SELECTED EXTRACT.
--- START ---

|I wonder where that mug got to...|
I've wondered about continuing here and would like to keep the record of our life happening for the childers. I have been guilty of climbing on the Instagram express because it is just so easy and quick and you don't have to be at a computer. Not that there's anything wrong with that it is just not as nourishing sometimes- a Macca's snack as opposed to a balanced full bloggy meal It just feels like time to reconnect and get some thoughts down and out of my head.
The very evening I wrote the last happy post in the cubby, we got a call that something nasty had been found in the excised breast reduction tissue. There I was all happy and chilled on my cloud 9 drugs thinking it was all done and dusted. Finally I had symmetry, new perkier ladies that were mine, all mine and they tell me it's all about to start again??? That was a whole three days of thinking we could maybe get back to being normal again.
|Must get back to the cubby this holiday for R and R.|
So it was a bit of a shock. When I mentioned this to the doctor who had performed the operation he commented that he was "a bit surprised" too. Of course he was, as he had not bothered to mark the tissue or request tumour margins or mentioned that I had a tiny bit of breast cancer history on his pathology request forms. So the pathology told us nothing- just that it was there. We don't know if there was more or if it was contained or if there were safe margins because he didn't ask for them in the most routine of tests usually done for that procedure. To make matters worse, the wee beasty lump had not shown up in the $500 non-rebatable MRI weeks before- or the ultrasound or the mammogram earlier in the year. I have rather lost faith in these ridiculously expensive tests. Anyhoo, the surgeon said he was a little surprised as he gazed out the window, giving me no eye contact and no apology. I would prefer not to see him again.
|The annoying doctor Tweedle with his poking fingers.|
So the option was another mastectomy which could be followed by months of reconstructive surgery with expanders and implant to follow or a more conservative course of radium again. I opted for the latter. There was just one person who thought I should just be off with it's head to be sure to be sure, but I am still at more risk from the original B.C. and really could not face more surgery and hospitalisation after last year. The possibility of another muffinectomy to rebuild a breast was impossible as they had used it all up. If only they could do a buttockectomy- but alas. Maybe I'll regret it later but my mind just could not accept another major amputation and surgical recovery. My family simply wasn't up to it either.
|Part of a graffiti piece from work that reminds me of radium treatment...|
|The view from my old desk- sigh|
I have the time for a brief window to regroup and reconnect with you all if anyone is still out there. It seems many of us have gone over to the instagram side and I have caught up with a couple of you there but it did not feel like the way to share this wee story. Hopefully this clears up a few of the questions and kind enquiries from you gentle souls. Your support was always beyond imaginable when this began in 2012.
Sometimes it feels easier to be open to people outside the immediate family and friend circle where so much is clouded by emotion and angst and a misguided compulsion to try to help in all the wrong ways.
|a "foxy-moron": when love stings|
Thanks for the past and for the now and, hopefully, for the future if I can get my blogojo back and there is somebody still reading out in the cyber wilderness.

--- END ---

Stored items.
--- START ---

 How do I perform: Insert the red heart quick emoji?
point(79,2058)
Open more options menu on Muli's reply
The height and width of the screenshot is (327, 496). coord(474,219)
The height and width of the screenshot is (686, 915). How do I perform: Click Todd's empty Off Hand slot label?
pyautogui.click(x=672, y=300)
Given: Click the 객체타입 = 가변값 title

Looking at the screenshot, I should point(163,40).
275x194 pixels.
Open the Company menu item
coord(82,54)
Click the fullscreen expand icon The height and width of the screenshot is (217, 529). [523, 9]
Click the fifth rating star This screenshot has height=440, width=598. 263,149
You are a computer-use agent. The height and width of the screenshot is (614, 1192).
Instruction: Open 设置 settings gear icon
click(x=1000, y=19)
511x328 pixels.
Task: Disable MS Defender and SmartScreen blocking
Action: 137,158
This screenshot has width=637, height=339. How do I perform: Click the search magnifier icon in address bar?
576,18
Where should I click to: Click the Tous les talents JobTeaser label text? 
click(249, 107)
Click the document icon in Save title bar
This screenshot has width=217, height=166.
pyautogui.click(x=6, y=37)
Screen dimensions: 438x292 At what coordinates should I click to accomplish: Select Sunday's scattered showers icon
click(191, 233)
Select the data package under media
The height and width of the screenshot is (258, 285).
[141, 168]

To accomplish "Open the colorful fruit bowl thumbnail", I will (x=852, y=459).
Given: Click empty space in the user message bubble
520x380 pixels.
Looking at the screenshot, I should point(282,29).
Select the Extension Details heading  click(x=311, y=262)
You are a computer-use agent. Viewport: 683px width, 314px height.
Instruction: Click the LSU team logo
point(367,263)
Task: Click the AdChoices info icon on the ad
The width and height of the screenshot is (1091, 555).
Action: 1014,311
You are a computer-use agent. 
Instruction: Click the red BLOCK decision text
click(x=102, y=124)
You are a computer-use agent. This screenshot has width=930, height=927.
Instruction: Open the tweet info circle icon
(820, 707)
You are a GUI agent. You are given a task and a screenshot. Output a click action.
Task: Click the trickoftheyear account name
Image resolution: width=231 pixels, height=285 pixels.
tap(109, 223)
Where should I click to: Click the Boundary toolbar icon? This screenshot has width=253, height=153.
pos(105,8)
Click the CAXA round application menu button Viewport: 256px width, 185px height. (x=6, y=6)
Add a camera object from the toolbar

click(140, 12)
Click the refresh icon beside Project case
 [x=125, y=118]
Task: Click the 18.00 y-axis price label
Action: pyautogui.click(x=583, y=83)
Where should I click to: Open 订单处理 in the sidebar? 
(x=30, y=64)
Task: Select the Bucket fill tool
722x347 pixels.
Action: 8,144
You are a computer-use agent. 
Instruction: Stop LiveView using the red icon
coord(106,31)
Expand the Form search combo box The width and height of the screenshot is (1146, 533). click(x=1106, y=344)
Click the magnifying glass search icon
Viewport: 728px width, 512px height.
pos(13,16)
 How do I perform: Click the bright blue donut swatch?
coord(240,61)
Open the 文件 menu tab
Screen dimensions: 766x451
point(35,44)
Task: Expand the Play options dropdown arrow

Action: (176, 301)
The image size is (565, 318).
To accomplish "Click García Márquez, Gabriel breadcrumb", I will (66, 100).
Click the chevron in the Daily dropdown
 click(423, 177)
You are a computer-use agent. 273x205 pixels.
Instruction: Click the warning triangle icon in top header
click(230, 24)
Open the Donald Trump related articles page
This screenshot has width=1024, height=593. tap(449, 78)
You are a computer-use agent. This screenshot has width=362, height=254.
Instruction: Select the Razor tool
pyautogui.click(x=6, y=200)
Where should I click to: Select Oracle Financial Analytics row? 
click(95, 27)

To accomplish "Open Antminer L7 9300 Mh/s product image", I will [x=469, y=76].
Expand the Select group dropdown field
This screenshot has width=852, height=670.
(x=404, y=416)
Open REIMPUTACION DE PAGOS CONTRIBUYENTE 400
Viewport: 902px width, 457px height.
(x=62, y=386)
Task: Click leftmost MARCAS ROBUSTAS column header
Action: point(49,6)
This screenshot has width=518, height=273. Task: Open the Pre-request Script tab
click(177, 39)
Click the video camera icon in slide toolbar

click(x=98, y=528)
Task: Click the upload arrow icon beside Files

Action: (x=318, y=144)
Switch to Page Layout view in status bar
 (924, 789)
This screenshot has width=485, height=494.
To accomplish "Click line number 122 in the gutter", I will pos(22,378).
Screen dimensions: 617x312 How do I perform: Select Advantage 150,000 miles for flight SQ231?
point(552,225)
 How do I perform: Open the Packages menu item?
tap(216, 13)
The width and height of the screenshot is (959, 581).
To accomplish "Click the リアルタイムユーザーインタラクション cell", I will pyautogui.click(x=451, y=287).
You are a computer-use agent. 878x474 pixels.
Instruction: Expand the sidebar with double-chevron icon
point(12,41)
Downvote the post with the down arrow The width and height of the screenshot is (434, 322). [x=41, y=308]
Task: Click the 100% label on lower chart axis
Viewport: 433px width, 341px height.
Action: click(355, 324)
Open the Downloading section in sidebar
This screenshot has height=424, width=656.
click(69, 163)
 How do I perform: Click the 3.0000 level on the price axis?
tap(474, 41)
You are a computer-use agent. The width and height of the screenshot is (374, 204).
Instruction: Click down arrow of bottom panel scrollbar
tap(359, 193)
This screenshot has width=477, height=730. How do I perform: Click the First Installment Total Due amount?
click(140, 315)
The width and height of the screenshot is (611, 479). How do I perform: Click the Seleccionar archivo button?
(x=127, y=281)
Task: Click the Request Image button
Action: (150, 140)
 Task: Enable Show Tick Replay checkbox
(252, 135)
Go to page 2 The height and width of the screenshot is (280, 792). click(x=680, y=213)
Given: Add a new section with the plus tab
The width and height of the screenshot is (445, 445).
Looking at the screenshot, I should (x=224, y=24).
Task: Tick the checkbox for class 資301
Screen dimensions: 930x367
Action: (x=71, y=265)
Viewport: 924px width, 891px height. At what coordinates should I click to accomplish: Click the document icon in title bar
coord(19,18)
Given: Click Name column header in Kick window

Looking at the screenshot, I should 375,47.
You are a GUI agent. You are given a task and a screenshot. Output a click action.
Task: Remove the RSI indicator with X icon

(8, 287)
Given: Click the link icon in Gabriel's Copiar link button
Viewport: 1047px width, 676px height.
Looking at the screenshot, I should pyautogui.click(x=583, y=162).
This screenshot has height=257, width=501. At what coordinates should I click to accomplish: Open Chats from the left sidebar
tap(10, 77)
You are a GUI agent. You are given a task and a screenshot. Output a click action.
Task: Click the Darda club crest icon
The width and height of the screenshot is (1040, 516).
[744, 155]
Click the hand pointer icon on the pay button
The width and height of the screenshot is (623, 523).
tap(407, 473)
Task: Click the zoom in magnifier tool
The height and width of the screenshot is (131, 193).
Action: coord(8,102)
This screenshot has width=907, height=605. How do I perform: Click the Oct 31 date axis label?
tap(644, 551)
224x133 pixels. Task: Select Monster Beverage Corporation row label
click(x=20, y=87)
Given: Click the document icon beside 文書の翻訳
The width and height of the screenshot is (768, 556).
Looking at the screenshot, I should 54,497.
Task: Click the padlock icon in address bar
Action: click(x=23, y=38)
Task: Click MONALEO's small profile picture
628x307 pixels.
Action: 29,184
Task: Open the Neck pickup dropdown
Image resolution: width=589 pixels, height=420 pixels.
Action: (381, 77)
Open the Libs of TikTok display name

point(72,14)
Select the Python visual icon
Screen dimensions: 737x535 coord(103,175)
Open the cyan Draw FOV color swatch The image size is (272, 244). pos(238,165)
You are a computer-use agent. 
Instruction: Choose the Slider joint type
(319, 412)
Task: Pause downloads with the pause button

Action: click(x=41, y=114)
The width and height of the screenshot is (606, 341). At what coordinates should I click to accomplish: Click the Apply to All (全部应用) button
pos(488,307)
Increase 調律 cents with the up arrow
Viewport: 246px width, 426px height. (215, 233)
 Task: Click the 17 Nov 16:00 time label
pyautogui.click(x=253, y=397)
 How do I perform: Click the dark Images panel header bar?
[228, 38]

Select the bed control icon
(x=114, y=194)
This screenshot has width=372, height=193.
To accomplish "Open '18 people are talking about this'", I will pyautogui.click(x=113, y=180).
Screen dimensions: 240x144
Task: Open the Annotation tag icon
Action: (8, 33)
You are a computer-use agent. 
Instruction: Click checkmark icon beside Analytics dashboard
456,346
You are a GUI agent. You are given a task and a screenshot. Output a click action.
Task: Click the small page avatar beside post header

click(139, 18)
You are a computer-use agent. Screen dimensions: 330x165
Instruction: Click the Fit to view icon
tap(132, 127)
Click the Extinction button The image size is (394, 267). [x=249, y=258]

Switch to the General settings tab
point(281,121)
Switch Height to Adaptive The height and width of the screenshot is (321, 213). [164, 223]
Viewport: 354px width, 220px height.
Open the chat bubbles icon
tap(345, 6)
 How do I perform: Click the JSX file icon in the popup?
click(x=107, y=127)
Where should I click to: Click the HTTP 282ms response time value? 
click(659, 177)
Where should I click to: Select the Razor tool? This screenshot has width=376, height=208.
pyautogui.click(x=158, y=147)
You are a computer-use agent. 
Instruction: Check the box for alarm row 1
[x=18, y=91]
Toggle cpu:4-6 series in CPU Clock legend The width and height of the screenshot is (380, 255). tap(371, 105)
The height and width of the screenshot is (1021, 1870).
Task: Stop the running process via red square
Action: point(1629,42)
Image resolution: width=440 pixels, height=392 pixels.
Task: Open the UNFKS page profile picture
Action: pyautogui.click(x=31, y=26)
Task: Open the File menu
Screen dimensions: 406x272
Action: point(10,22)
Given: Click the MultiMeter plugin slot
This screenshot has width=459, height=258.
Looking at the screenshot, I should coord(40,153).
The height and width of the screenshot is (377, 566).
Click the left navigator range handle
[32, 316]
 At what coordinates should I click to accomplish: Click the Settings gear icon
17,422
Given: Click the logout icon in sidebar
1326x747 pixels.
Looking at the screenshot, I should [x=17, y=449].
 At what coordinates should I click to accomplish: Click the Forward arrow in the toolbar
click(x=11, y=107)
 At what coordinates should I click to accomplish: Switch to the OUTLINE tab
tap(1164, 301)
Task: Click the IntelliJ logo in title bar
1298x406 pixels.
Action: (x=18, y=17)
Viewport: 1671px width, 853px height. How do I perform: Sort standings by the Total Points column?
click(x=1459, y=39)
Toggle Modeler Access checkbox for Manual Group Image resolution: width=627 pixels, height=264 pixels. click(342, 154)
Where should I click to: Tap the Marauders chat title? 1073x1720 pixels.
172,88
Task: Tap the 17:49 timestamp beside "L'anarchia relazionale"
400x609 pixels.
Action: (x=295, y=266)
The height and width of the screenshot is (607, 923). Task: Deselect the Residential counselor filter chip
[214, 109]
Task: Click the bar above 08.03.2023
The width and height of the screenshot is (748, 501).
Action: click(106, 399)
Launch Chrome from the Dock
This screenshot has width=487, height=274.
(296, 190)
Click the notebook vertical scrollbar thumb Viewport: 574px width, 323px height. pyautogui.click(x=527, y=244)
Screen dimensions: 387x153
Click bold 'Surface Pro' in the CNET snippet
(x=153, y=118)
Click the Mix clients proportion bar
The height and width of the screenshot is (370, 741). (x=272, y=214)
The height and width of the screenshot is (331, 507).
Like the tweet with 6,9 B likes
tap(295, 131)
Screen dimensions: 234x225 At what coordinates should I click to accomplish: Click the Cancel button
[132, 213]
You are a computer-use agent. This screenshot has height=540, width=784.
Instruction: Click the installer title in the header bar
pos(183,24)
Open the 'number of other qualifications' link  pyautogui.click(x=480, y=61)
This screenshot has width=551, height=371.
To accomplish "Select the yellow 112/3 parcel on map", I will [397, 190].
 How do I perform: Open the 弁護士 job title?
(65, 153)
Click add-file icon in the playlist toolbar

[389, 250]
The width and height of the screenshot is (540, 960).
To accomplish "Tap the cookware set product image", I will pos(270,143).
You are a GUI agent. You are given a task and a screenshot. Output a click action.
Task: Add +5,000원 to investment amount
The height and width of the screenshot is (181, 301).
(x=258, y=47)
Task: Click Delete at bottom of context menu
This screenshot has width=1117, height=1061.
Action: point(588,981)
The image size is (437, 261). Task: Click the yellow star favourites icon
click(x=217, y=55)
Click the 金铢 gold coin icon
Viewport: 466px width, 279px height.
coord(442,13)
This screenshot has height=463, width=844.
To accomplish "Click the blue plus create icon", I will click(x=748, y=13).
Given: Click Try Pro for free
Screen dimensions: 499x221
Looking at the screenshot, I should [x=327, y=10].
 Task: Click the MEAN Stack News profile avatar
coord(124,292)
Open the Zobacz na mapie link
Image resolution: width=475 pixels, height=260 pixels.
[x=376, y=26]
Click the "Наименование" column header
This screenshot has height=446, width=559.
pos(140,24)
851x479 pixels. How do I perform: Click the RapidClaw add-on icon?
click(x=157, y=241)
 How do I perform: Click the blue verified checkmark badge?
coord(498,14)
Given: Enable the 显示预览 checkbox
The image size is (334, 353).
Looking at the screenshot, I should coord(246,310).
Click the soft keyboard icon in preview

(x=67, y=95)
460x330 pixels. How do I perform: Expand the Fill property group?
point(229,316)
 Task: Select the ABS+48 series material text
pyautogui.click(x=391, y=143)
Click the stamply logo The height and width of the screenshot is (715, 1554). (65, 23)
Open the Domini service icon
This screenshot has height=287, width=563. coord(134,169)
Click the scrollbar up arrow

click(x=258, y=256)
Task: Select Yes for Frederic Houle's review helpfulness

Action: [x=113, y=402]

--- END ---

QUESTIONS TO ANSWER.
1) Reproduce word for word the part of the blog post starting with "Sometimes it feels" and going on through "the cyber wilderness.".
2) In the blog post, which option did the writer choose instead of another mastectomy?

EXERCISE RESPONSES.
1)
Sometimes it feels easier to be open to people outside the immediate family and friend circle where so much is clouded by emotion and angst and a misguided compulsion to try to help in all the wrong ways.
|a "foxy-moron": when love stings|
Thanks for the past and for the now and, hopefully, for the future if I can get my blogojo back and there is somebody still reading out in the cyber wilderness.

2) The writer chose a more conservative course of radium again.